Scheibbser Kammerräte: Klares Nein zu neuem Standort. Scheibbser Kammerräte sprachen sich 100 % gegen gemeinsamen BBK-Standort mit Melk aus.

Von Markus Glück und Claudia Christ. Erstellt am 29. Juli 2020 (05:11)
Franz Aigner, Kammerobmann-Stellvertreter: „Einstimmig dagegen.“
Christ

Die Zusammenlegung der beiden Bauernkammer-Bezirksstellen in Melk und Scheibbs dürfte vorerst vom Tisch sein. Bei einer Sitzung vergangene Woche stimmten die Kammerfunktionäre aus Scheibbs einstimmig gegen die Zusammenlegung in Wieselburg.

Die Raiffeisenbank Mittleres Mostviertel, die in Wieselburg am Standort des ehemaligen Feuerwehrhauses ein neues Bürogebäude errichten wird, war zuvor mit einem Angebot auf die beiden Bezirksbauernkammern Melk und Scheibbs zugekommen.

Franz Rafetzeder, Kammerobmann: „Wir nehmen das Angebot nicht an.“
Eplinger

Als Gründe für die Absage nannten Scheibbser Funktionäre die mangelhafte Parkplatzsituation, die Verlagerung aus dem Zentrum des Bezirks an den westlichen Rand aber auch das Zusammenrücken mit Raiffeisen. Außerdem müsste die Bezirksbauernkammer Scheibbs für die Umsetzung des Projektes auch hohe finanzielle Verpflichtungen eingehen. „Es war eine klare Entscheidung. Nach intensiver Diskussion sprachen sich alle 25 anwesenden der insgesamt 28 Kammermitglieder gegen den neuen BBK-Standort in Wieselburg aus“, informiert Kammerobmann-Stellvertreter Franz Aigner. Somit ist auch für Kammerobmann Franz Rafetzeder, der der Idee von der Zusammenlegung von Anfang an neutral gegenübergestanden ist, eine Richtung vorgegeben. „Die Kammerräte haben ihre Entscheidung getroffen, somit werden wir das Angebot der Raika nicht annehmen“, betont er am Montag im NÖN-Telefonat.

Auch für die neun Scheibbser Kammerräte des Unabhängigen Bauernverbandes ist die Zusammenlegung der beiden Standorte ein „No-Go“. Auch sie sprachen sich in einer Versammlung in der Vorwoche eindeutig dagegen aus. „Es wäre ein falsches Signal an die Vertreter der Bauernschaft“, erklärt UBV-Hauptausschussmitglied Alois Fröschl den Schulterschluss seiner Fraktion, den auch der FP-Kammerrat Herbert Höllmüller vollkommen unterstützt.

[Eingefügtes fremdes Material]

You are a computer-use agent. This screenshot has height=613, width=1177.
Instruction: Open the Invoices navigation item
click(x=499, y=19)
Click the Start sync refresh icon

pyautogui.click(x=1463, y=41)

Melk hofft weiterhin auf positive Entscheidung

Johannes Zuser, BBK-Obmann Melk ist noch positiv gestimmt.
zVg

Melks Bezirksbauernkammer-Obmann Johannes Zuser ist von der Entscheidung in Scheibbs wenig überrascht, er hofft aber weiterhin auf einen positiven Ausgang. Bei einer Versammlung (nach Redaktionsschluss) erklärte er seinen Funktionären Vor- und Nachteile der Zusammenlegung. „Ich habe schon mit vielen Funktionären gesprochen. Es gibt natürlich Skepsis aber kein generelles Nein. Wir blicken nach vorne und sehen, wo die Vorteile liegen“, betont Zuser.

Sorge herrscht bei einigen Kammerfunktionären, dass im Fall einer Absage der Zusammenlegung, es in wenigen Jahren eine Strukturreform geben wird, diese aber dann fremdbestimmt ist. „In Oberösterreich hat es diese Reform schon gegeben. Der Standort Wieselburg macht Sinn und wir hätten derzeit alles selbst in der Hand“, befürwortet Zuser den gemeinsamen Standort.

Wenig Freude mit einer Zusammenlegung hätte FP-Bauernkammerrat Manfred Mitmasser. Er glaubt nämlich nicht, dass, so wie von Zuser betont, die Kammern eigenständig bleiben. „Das ist der erste Schritt zur Fusion und das Ende der Kammern in Melk und Scheibbs,“ meint Mitmasser. Kritik äußert er auch daran, dass außer einer E-Mail keine Information erfolgte. Die FPÖ wird bei der Vollversammlung der Zusammenlegung nicht zustimmen.